DATA PROVIDED:

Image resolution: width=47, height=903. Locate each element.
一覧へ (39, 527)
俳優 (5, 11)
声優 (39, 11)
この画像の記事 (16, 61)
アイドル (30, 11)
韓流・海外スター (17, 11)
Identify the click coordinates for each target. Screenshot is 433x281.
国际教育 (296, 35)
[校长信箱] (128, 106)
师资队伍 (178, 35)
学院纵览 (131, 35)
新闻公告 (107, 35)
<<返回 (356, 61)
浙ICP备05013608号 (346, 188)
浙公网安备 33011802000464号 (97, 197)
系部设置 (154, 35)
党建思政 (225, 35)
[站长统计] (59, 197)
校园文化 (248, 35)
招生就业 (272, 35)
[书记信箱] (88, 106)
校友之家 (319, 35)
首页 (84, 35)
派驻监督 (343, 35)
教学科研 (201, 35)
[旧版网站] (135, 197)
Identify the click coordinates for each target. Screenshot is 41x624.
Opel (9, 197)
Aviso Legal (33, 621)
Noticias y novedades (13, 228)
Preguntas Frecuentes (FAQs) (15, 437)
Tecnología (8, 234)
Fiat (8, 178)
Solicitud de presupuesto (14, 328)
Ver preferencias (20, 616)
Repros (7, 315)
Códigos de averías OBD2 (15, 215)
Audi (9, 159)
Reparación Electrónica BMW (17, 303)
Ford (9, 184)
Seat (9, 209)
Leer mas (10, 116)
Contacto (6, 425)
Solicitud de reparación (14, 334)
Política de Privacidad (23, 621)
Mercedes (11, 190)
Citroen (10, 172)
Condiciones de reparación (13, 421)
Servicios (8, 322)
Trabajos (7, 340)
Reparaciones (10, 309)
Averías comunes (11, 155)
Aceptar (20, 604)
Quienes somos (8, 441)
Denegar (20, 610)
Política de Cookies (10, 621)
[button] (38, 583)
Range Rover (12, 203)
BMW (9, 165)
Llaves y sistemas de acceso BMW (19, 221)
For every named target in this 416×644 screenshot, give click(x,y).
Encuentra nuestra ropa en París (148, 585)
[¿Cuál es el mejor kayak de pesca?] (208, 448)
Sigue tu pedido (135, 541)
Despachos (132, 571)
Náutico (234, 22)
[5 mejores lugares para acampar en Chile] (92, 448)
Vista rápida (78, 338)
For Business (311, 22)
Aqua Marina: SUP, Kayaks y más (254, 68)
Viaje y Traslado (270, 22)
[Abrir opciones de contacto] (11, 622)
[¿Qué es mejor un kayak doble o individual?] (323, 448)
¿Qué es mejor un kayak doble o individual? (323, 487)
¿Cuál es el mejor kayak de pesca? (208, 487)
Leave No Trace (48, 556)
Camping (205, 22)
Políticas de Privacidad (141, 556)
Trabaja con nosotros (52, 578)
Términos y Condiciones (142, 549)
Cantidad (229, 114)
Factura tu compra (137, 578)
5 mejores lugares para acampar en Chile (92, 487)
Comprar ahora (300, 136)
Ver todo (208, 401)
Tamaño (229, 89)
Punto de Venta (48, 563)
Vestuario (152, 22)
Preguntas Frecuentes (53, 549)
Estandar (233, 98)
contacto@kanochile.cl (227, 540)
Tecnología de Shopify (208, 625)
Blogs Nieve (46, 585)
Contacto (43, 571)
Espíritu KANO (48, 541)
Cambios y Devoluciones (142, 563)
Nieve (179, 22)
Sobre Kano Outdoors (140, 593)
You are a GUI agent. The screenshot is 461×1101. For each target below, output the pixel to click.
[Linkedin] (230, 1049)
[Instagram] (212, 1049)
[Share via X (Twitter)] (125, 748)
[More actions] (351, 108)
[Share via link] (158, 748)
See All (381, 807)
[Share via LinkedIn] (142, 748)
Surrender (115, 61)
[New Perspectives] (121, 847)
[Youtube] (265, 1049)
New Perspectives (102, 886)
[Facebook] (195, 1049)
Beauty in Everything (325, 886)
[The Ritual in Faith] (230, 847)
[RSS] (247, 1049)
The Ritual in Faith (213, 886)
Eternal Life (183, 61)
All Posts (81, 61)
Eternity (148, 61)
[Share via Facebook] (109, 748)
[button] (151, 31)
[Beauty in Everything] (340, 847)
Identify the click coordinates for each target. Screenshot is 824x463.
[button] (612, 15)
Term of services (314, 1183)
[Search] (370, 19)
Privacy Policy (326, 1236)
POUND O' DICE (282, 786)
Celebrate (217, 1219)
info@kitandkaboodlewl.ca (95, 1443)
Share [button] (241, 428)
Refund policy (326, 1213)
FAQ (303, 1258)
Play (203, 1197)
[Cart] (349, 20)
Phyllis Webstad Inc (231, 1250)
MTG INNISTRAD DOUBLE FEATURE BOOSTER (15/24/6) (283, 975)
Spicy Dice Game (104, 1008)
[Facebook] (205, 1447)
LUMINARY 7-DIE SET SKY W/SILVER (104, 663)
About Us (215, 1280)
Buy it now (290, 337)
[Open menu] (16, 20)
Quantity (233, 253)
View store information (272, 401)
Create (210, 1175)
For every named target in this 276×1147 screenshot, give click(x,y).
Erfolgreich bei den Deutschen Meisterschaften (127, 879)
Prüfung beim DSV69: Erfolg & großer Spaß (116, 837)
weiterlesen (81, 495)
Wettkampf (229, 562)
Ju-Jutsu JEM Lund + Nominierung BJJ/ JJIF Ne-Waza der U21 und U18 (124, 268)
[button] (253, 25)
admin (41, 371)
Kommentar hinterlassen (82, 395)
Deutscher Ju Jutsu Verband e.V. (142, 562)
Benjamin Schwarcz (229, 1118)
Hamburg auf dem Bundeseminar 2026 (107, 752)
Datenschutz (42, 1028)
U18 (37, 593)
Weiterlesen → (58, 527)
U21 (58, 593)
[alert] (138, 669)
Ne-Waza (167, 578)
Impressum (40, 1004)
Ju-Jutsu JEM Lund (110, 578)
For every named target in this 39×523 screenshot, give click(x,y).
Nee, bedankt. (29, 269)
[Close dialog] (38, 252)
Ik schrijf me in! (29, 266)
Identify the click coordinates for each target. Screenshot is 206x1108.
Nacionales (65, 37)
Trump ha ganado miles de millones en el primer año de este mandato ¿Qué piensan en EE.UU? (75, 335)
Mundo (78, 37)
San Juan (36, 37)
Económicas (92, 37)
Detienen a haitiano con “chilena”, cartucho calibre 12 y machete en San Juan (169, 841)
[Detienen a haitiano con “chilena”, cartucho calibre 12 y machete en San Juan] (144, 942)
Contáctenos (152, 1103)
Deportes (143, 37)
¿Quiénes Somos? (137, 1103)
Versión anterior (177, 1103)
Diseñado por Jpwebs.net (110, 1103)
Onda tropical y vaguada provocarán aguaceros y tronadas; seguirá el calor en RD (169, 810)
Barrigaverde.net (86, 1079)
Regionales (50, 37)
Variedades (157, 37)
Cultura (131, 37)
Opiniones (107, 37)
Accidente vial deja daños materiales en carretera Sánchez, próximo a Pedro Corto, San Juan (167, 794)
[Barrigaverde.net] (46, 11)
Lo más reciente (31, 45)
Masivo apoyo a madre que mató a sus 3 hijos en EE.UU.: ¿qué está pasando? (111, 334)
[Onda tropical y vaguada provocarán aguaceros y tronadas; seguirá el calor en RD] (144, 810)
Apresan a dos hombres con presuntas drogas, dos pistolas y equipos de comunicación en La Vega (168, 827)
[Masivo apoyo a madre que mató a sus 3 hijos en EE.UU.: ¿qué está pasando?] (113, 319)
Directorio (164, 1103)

REQUIRED WORK:
Reproduce every line of the data above verbatim, keeping the original order and changing nothing.

FINAL RESULT:
Image resolution: width=47, height=903. Locate each element.
一覧へ (39, 527)
俳優 (5, 11)
声優 (39, 11)
この画像の記事 (16, 61)
アイドル (30, 11)
韓流・海外スター (17, 11)
Identify the click coordinates for each target. Screenshot is 433x281.
国际教育 (296, 35)
[校长信箱] (128, 106)
师资队伍 (178, 35)
学院纵览 (131, 35)
新闻公告 (107, 35)
<<返回 (356, 61)
浙ICP备05013608号 (346, 188)
浙公网安备 33011802000464号 (97, 197)
系部设置 (154, 35)
党建思政 (225, 35)
[站长统计] (59, 197)
校园文化 (248, 35)
招生就业 (272, 35)
[书记信箱] (88, 106)
校友之家 (319, 35)
首页 (84, 35)
派驻监督 (343, 35)
教学科研 (201, 35)
[旧版网站] (135, 197)
Identify the click coordinates for each target. Screenshot is 41x624.
Opel (9, 197)
Aviso Legal (33, 621)
Noticias y novedades (13, 228)
Preguntas Frecuentes (FAQs) (15, 437)
Tecnología (8, 234)
Fiat (8, 178)
Solicitud de presupuesto (14, 328)
Ver preferencias (20, 616)
Repros (7, 315)
Códigos de averías OBD2 (15, 215)
Audi (9, 159)
Reparación Electrónica BMW (17, 303)
Ford (9, 184)
Seat (9, 209)
Leer mas (10, 116)
Contacto (6, 425)
Solicitud de reparación (14, 334)
Política de Privacidad (23, 621)
Mercedes (11, 190)
Citroen (10, 172)
Condiciones de reparación (13, 421)
Servicios (8, 322)
Trabajos (7, 340)
Reparaciones (10, 309)
Averías comunes (11, 155)
Aceptar (20, 604)
Quienes somos (8, 441)
Denegar (20, 610)
Política de Cookies (10, 621)
[button] (38, 583)
Range Rover (12, 203)
BMW (9, 165)
Llaves y sistemas de acceso BMW (19, 221)
For every named target in this 416×644 screenshot, give click(x,y).
Encuentra nuestra ropa en París (148, 585)
[¿Cuál es el mejor kayak de pesca?] (208, 448)
Sigue tu pedido (135, 541)
Despachos (132, 571)
Náutico (234, 22)
[5 mejores lugares para acampar en Chile] (92, 448)
Vista rápida (78, 338)
For Business (311, 22)
Aqua Marina: SUP, Kayaks y más (254, 68)
Viaje y Traslado (270, 22)
[Abrir opciones de contacto] (11, 622)
[¿Qué es mejor un kayak doble o individual?] (323, 448)
¿Qué es mejor un kayak doble o individual? (323, 487)
¿Cuál es el mejor kayak de pesca? (208, 487)
Leave No Trace (48, 556)
Camping (205, 22)
Políticas de Privacidad (141, 556)
Trabaja con nosotros (52, 578)
Términos y Condiciones (142, 549)
Cantidad (229, 114)
Factura tu compra (137, 578)
5 mejores lugares para acampar en Chile (92, 487)
Comprar ahora (300, 136)
Ver todo (208, 401)
Tamaño (229, 89)
Punto de Venta (48, 563)
Vestuario (152, 22)
Preguntas Frecuentes (53, 549)
Estandar (233, 98)
contacto@kanochile.cl (227, 540)
Tecnología de Shopify (208, 625)
Blogs Nieve (46, 585)
Contacto (43, 571)
Espíritu KANO (48, 541)
Cambios y Devoluciones (142, 563)
Nieve (179, 22)
Sobre Kano Outdoors (140, 593)
You are a GUI agent. The screenshot is 461×1101. For each target below, output the pixel to click.
[Linkedin] (230, 1049)
[Instagram] (212, 1049)
[Share via X (Twitter)] (125, 748)
[More actions] (351, 108)
[Share via link] (158, 748)
See All (381, 807)
[Share via LinkedIn] (142, 748)
Surrender (115, 61)
[New Perspectives] (121, 847)
[Youtube] (265, 1049)
New Perspectives (102, 886)
[Facebook] (195, 1049)
Beauty in Everything (325, 886)
[The Ritual in Faith] (230, 847)
[RSS] (247, 1049)
The Ritual in Faith (213, 886)
Eternal Life (183, 61)
All Posts (81, 61)
Eternity (148, 61)
[Share via Facebook] (109, 748)
[button] (151, 31)
[Beauty in Everything] (340, 847)
Identify the click coordinates for each target. Screenshot is 824x463.
[button] (612, 15)
Term of services (314, 1183)
[Search] (370, 19)
Privacy Policy (326, 1236)
POUND O' DICE (282, 786)
Celebrate (217, 1219)
info@kitandkaboodlewl.ca (95, 1443)
Share [button] (241, 428)
Refund policy (326, 1213)
FAQ (303, 1258)
Play (203, 1197)
[Cart] (349, 20)
Phyllis Webstad Inc (231, 1250)
MTG INNISTRAD DOUBLE FEATURE BOOSTER (15/24/6) (283, 975)
Spicy Dice Game (104, 1008)
[Facebook] (205, 1447)
LUMINARY 7-DIE SET SKY W/SILVER (104, 663)
About Us (215, 1280)
Buy it now (290, 337)
[Open menu] (16, 20)
Quantity (233, 253)
View store information (272, 401)
Create (210, 1175)
For every named target in this 276×1147 screenshot, give click(x,y).
Erfolgreich bei den Deutschen Meisterschaften (127, 879)
Prüfung beim DSV69: Erfolg & großer Spaß (116, 837)
weiterlesen (81, 495)
Wettkampf (229, 562)
Ju-Jutsu JEM Lund + Nominierung BJJ/ JJIF Ne-Waza der U21 und U18 (124, 268)
[button] (253, 25)
admin (41, 371)
Kommentar hinterlassen (82, 395)
Deutscher Ju Jutsu Verband e.V. (142, 562)
Benjamin Schwarcz (229, 1118)
Hamburg auf dem Bundeseminar 2026 (107, 752)
Datenschutz (42, 1028)
U18 (37, 593)
Weiterlesen → (58, 527)
U21 (58, 593)
[alert] (138, 669)
Ne-Waza (167, 578)
Impressum (40, 1004)
Ju-Jutsu JEM Lund (110, 578)
For every named target in this 39×523 screenshot, give click(x,y).
Nee, bedankt. (29, 269)
[Close dialog] (38, 252)
Ik schrijf me in! (29, 266)
Identify the click coordinates for each target. Screenshot is 206x1108.
Nacionales (65, 37)
Trump ha ganado miles de millones en el primer año de este mandato ¿Qué piensan en EE.UU? (75, 335)
Mundo (78, 37)
San Juan (36, 37)
Económicas (92, 37)
Detienen a haitiano con “chilena”, cartucho calibre 12 y machete en San Juan (169, 841)
[Detienen a haitiano con “chilena”, cartucho calibre 12 y machete en San Juan] (144, 942)
Contáctenos (152, 1103)
Deportes (143, 37)
¿Quiénes Somos? (137, 1103)
Versión anterior (177, 1103)
Diseñado por Jpwebs.net (110, 1103)
Onda tropical y vaguada provocarán aguaceros y tronadas; seguirá el calor en RD (169, 810)
Barrigaverde.net (86, 1079)
Regionales (50, 37)
Variedades (157, 37)
Cultura (131, 37)
Opiniones (107, 37)
Accidente vial deja daños materiales en carretera Sánchez, próximo a Pedro Corto, San Juan (167, 794)
[Barrigaverde.net] (46, 11)
Lo más reciente (31, 45)
Masivo apoyo a madre que mató a sus 3 hijos en EE.UU.: ¿qué está pasando? (111, 334)
[Onda tropical y vaguada provocarán aguaceros y tronadas; seguirá el calor en RD] (144, 810)
Apresan a dos hombres con presuntas drogas, dos pistolas y equipos de comunicación en La Vega (168, 827)
[Masivo apoyo a madre que mató a sus 3 hijos en EE.UU.: ¿qué está pasando?] (113, 319)
Directorio (164, 1103)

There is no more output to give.